Most of the bodies were nearly completely burned to ashes.
By ED RUNYAN
VINDICATOR TRUMBULL STAFF
WARREN -- For a second day, Jermaine McKinney, facing capital murder charges, looked away as evidence from the crime scene he's accused of creating was shown to jurors.
The 26-year-old, who has lived in Youngstown and Girard, has come to court dressed in a suit and has been attentive to details as they are being presented. He frequently appears to be asking his lawyers to address certain matters, even asking an assistant county prosecutor to turn over phone records he wanted.
All of today's testimony, however, dealt with the photographs investigators took at the scene of the grisly murder of Wanda Rollyson and her daughter, Rebecca Cliburn, in a Newton Township home last Dec. 21, and the physical evidence collected at several locations.
While the nine-woman, three man jury looked on, Sgt. Peter Pizzulo of the Trumbull County Sheriff's Department, the lead investigator, projected the photographs onto a screen. McKinney, nicknamed "Maniac," never looked up.
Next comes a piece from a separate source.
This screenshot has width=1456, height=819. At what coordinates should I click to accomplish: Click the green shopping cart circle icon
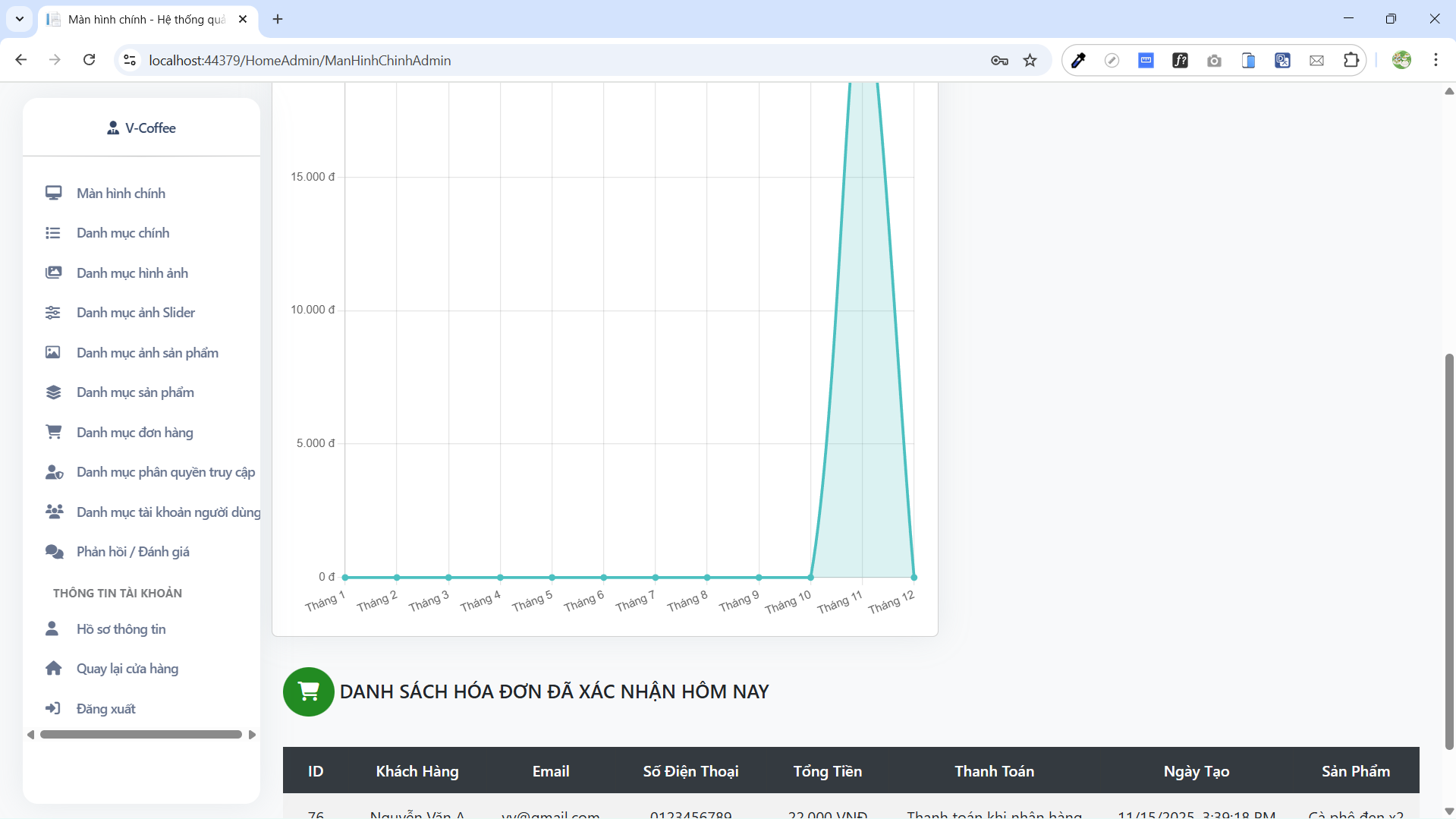click(308, 691)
When the photographs were first handed to his attorney to view a day earlier, McKinney put his head down at his desk. When he lifted his head many minutes later, he appeared to be crying.
The photos the jury saw today had been edited earlier by agreement of the parties. Judge W. Wyatt McKay of Trumbull County Common Pleas Court, presiding over the trial, said there was no reason for more than one grisly photo to be shown of the same item.
The photos did show isolated body parts, such as three feet, part of an arm and the head and torso of one victim, but most of the bodies had been burned so completely that the photos showed mostly dark-colored ashes.
For a couple of hours afterward, Prosecutor Dennis Watkins asked Pizzulo to open paper-bag covered exhibits, such as empty paint cans from Rollyson's house, and boots and a crow bar found at McKelvey Lake in Youngstown. For each exhibit, Pizzulo detailed the chain of evidence -- who collected the sample, where it had gone to be analyzed and when it came back into his possession.
The final exhibit Watkins presented was the telephone answering machine recovered at Rollyson's house, containing a message from a Western Union operator indicating that someone had attempted to use Rollyson's debit card the night she was murdered.
Judge McKay said the parties would discuss further this morning whether to allow the recording to be entered into evidence. Watkins said the recording will corroborate testimony from McKinney's female accomplices who will say they were trying to use a debit card taken from Rollyson's purse in the hours just after the murders.